This morning was not a good morning.
Alex was acting like he was tired from the moment he woke up. He was fidgety and whimper-y. He only had the patience to eat about 4oz and then wasn't particularly happy in general. He wasn't happy with being on the floor with his toys. But then he wasn't happy with me holding him. So while I was holding him he was diving forward and twisting around making it impossible to get anything accomplished. The whole time he wasn't happy, he was whining. Whining, whining, whining. Making me crazy, crazy, crazy.
Then I pinched my finger in the baby gate. That was right after I whacked my elbow on the bathroom counter. We were just about out the door when I realized Alex hadn't gotten his medicine. His bright pink medicine. So I gave it to him. While wearing a white hoodie. Didn't notice the bright pink medicine on my white sleeve until I had my hand up close to my face to inspect my knuckle and get the three slivers out from skidding it across the wall in the garage while trying to squeeze the boy's car seat between the car and the wall. Started the car, low fuel alarm dinging at me. And then just to ice the frustrating morning cake...Justin Bieber is on the radio, singing his insanely stupid Eenie Meenie Minee Mo Love Song. I had to take multiple deep breaths to stop myself from crying.

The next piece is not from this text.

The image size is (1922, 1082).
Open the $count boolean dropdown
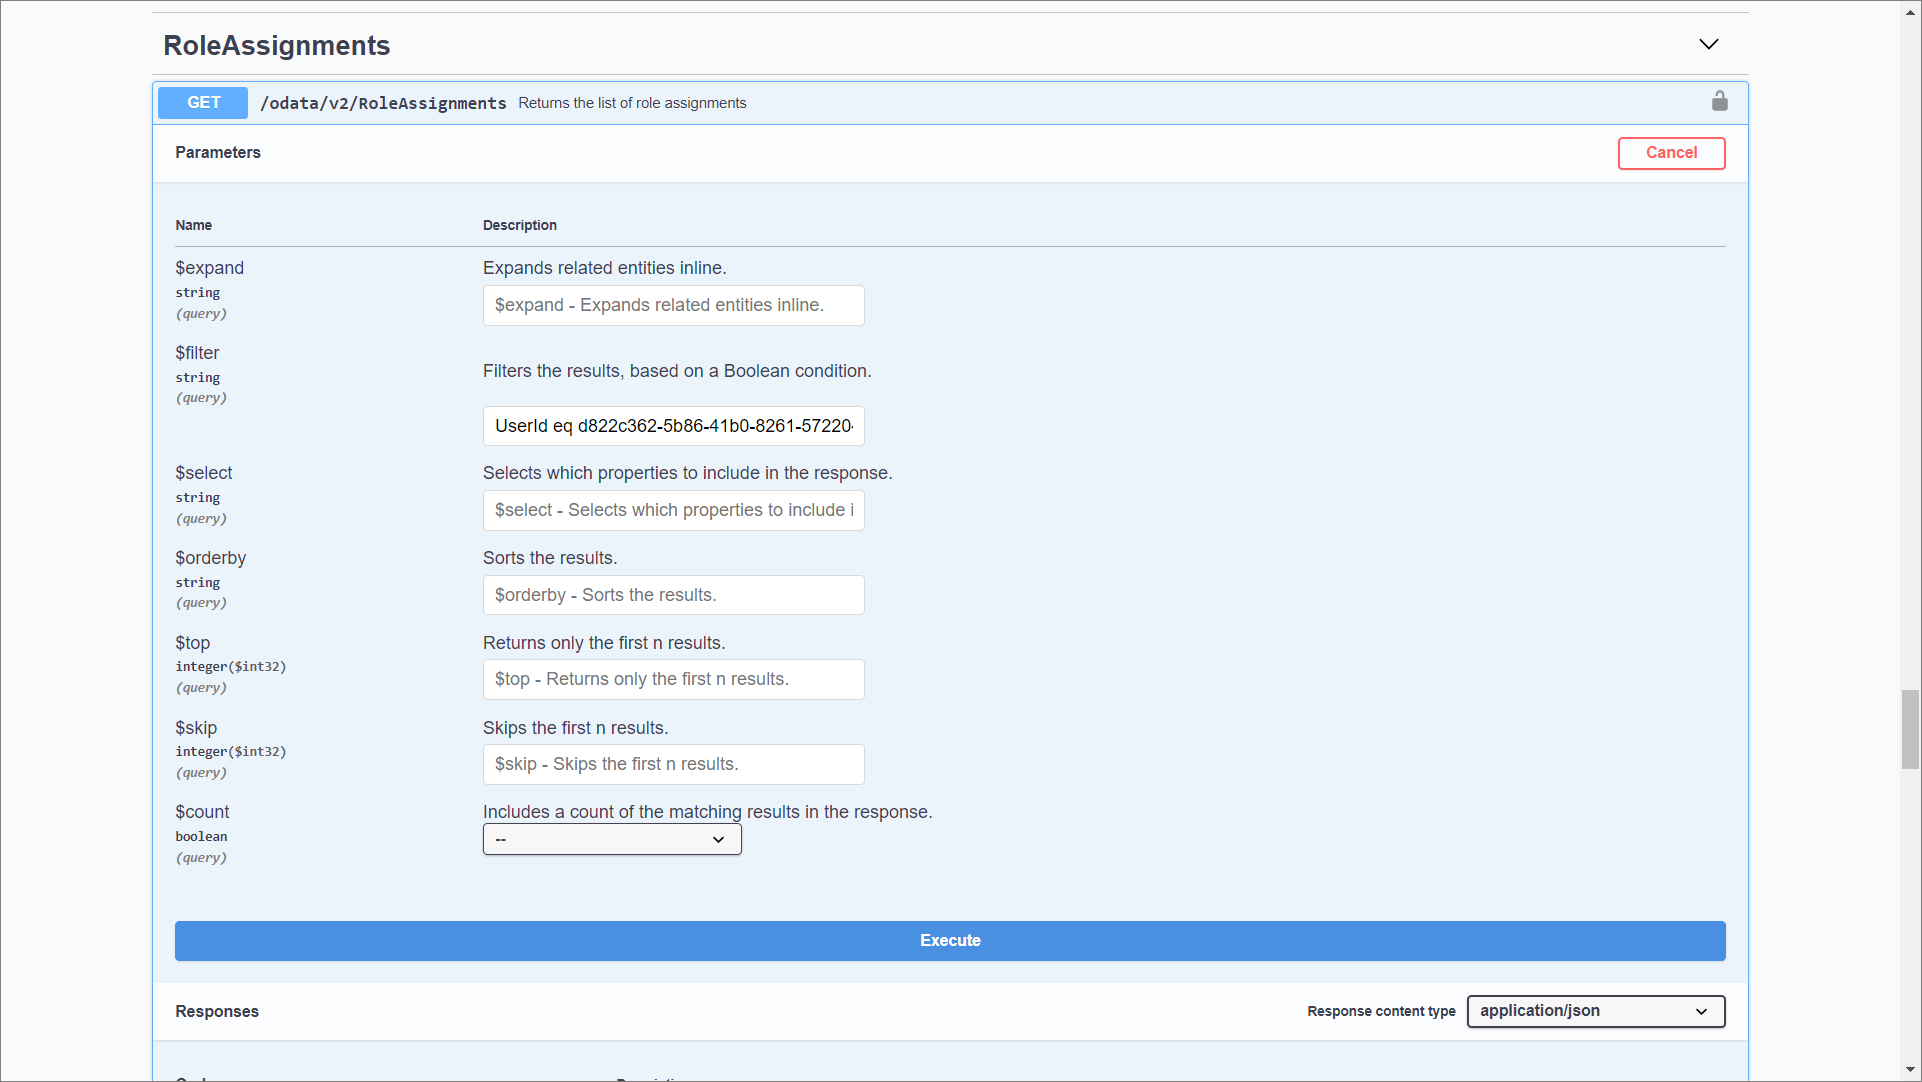coord(611,839)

I just really want one morning to myself. One that doesn't include having to get the boy ready too. One morning where Trav has to juggle his morning routine with a whining baby and a barking dog and medicine and formula and banged elbows and slivers. I realize because of his job this can't happen. And that we should be happy that we both have good jobs. But that doesn't make it any less frustrating.
And no, I am not missing the irony of me whining about a whining baby. Shut it.
What time do you have to be out of the door? I can come give you some time. I do live only a block and a half away.